European Commission has performed a review of Member States’ insolvency law systems, with the conclusion that there are still several Member States
where restructuring is not an option for companies facing financial struggles without
being insolvent. Furthermore, there are more legal differences regarding regulation in
the insolvency area, which has a negative effect for the smooth development and efficient performance of the EU domestic market. As a result, the European Directive
on restructuring was introduced with the aim of aligning insolvency law in Member
states. One of the goals of the Directive on restructuring is the creation of preventive
restructuring systems, but the document does not present a definition of preventive
restructuring nor a guideline for the implementation of these systems. This article aims
to describe the key features and attributes of the preventive restructuring system and to
analyse the conditions of the application of preventive restructuring. In this article, the
preventive restructuring system is compared with pre-insolvency and informal restructuring procedures, defining their similarities, differences, and advantages.

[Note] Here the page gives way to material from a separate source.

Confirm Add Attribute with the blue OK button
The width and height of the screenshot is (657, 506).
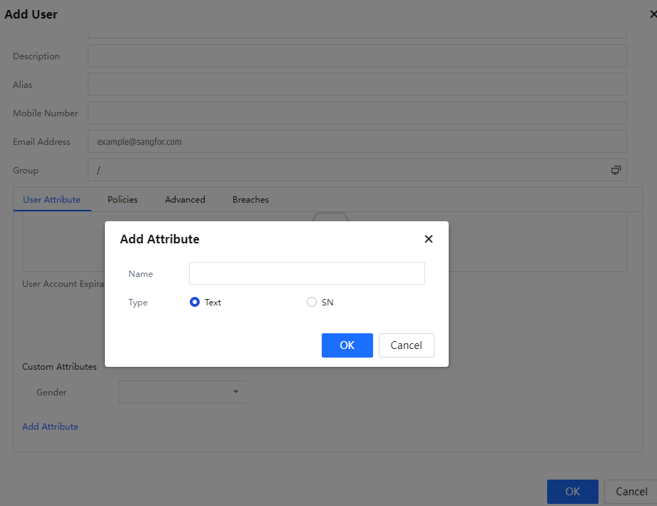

Lithuania
has implemented part of the provisions of the Restructuring Directive by legislating
changes in the insolvency law of Legal persons, and a preventive restructuring system
was established by a by-law. Based on the conclusions derived in the research regarding the concept and essence of the preventive restructuring system, this article aims to
answer the question of whether current legislation will allow the goals of Directive to
be achieved, and whether the legislation in Lithuania establishes a proper preventive
restructuring system.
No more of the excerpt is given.